> _WHAT TO WORK ON_:
Find the line containing "Click the Stream value files", then print it and each following line through the end of the records, exactly and with nothing added; leave out any pictures.

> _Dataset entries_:
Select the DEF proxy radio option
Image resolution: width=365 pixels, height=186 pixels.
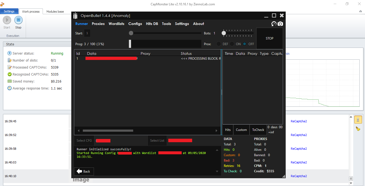219,44
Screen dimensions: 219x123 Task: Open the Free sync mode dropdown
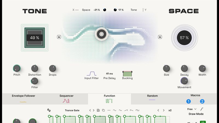(x=192, y=109)
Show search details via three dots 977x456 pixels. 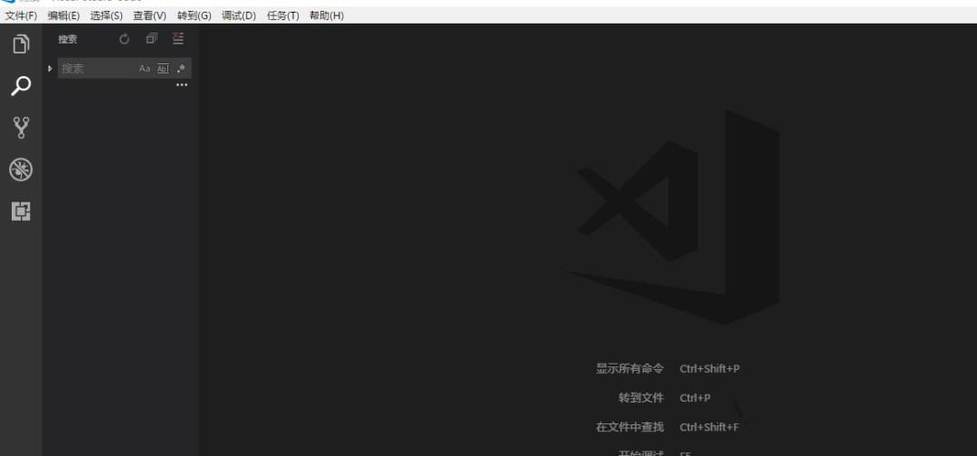pyautogui.click(x=182, y=85)
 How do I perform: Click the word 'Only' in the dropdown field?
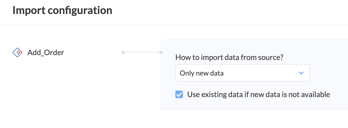tap(185, 73)
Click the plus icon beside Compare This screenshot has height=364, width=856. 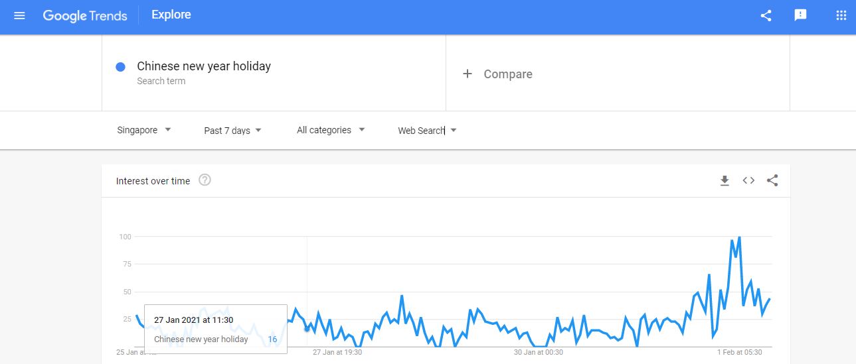pyautogui.click(x=468, y=74)
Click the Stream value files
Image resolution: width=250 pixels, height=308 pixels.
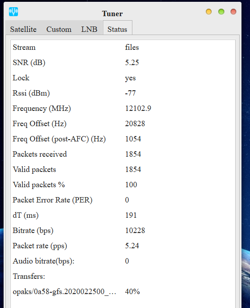click(132, 47)
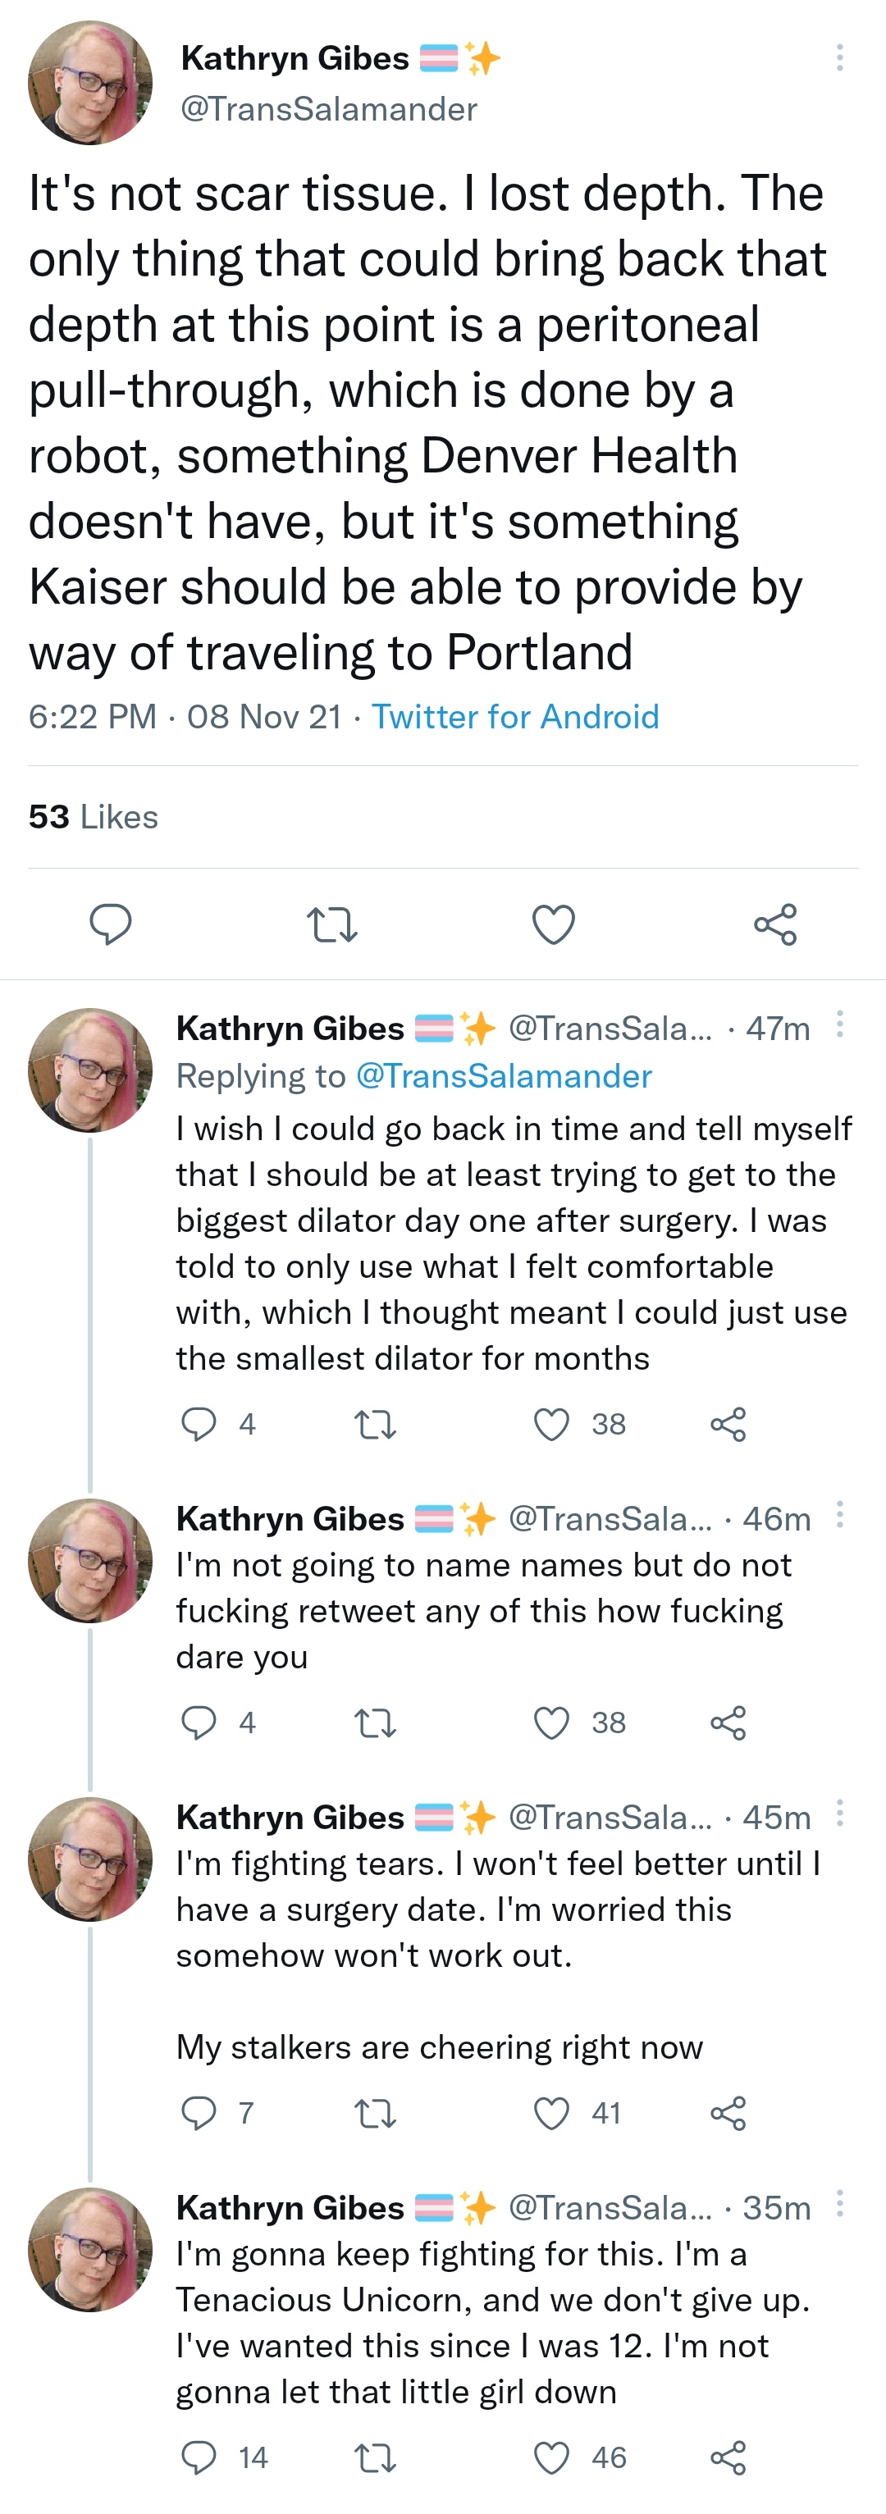Retweet the main tweet about peritoneal pull-through
886x2514 pixels.
(x=332, y=923)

> _OUTPUT BELOW_:
Click the Stream value files
Image resolution: width=250 pixels, height=308 pixels.
click(132, 47)
Retweet the main tweet about peritoneal pull-through
886x2514 pixels.
(x=332, y=923)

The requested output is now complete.